• **Records from a data collection**:
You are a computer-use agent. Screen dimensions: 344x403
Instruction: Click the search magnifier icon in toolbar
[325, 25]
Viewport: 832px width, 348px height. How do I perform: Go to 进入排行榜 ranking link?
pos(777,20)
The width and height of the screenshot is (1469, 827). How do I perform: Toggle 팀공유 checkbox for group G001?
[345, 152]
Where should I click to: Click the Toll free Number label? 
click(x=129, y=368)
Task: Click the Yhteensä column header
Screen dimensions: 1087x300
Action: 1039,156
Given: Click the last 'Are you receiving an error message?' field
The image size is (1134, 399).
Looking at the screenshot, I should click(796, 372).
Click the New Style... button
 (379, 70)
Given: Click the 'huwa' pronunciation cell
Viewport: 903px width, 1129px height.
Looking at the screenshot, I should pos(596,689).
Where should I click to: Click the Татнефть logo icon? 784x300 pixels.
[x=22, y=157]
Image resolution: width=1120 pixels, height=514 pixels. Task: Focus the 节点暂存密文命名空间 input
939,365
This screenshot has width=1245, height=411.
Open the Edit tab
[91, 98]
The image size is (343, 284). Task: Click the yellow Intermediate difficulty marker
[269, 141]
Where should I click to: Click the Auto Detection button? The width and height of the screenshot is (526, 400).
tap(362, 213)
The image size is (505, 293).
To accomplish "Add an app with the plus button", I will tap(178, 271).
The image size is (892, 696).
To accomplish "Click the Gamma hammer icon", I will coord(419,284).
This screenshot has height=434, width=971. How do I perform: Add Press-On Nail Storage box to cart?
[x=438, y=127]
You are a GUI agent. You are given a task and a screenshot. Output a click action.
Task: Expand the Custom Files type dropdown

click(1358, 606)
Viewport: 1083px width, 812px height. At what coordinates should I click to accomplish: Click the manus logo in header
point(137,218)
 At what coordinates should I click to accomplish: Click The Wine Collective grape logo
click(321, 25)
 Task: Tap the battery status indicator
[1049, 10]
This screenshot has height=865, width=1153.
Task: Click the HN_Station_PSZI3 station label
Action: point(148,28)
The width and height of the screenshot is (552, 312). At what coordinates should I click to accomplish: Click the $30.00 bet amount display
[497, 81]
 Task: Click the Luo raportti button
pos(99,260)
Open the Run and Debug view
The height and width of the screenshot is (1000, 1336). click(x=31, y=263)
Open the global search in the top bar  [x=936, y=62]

• **WHAT THE TASK REQUIRES**:
Your answer should be the lines from the one containing "Open the Edit tab" to the end of the entries above, restated exactly and alone.

• **ANSWER SPACE**:
Open the Edit tab
[91, 98]
The image size is (343, 284). Task: Click the yellow Intermediate difficulty marker
[269, 141]
Where should I click to: Click the Auto Detection button? The width and height of the screenshot is (526, 400).
tap(362, 213)
The image size is (505, 293).
To accomplish "Add an app with the plus button", I will tap(178, 271).
The image size is (892, 696).
To accomplish "Click the Gamma hammer icon", I will coord(419,284).
This screenshot has height=434, width=971. How do I perform: Add Press-On Nail Storage box to cart?
[x=438, y=127]
You are a GUI agent. You are given a task and a screenshot. Output a click action.
Task: Expand the Custom Files type dropdown

click(1358, 606)
Viewport: 1083px width, 812px height. At what coordinates should I click to accomplish: Click the manus logo in header
point(137,218)
 At what coordinates should I click to accomplish: Click The Wine Collective grape logo
click(321, 25)
 Task: Tap the battery status indicator
[1049, 10]
This screenshot has height=865, width=1153.
Task: Click the HN_Station_PSZI3 station label
Action: point(148,28)
The width and height of the screenshot is (552, 312). At what coordinates should I click to accomplish: Click the $30.00 bet amount display
[497, 81]
 Task: Click the Luo raportti button
pos(99,260)
Open the Run and Debug view
The height and width of the screenshot is (1000, 1336). click(x=31, y=263)
Open the global search in the top bar  [x=936, y=62]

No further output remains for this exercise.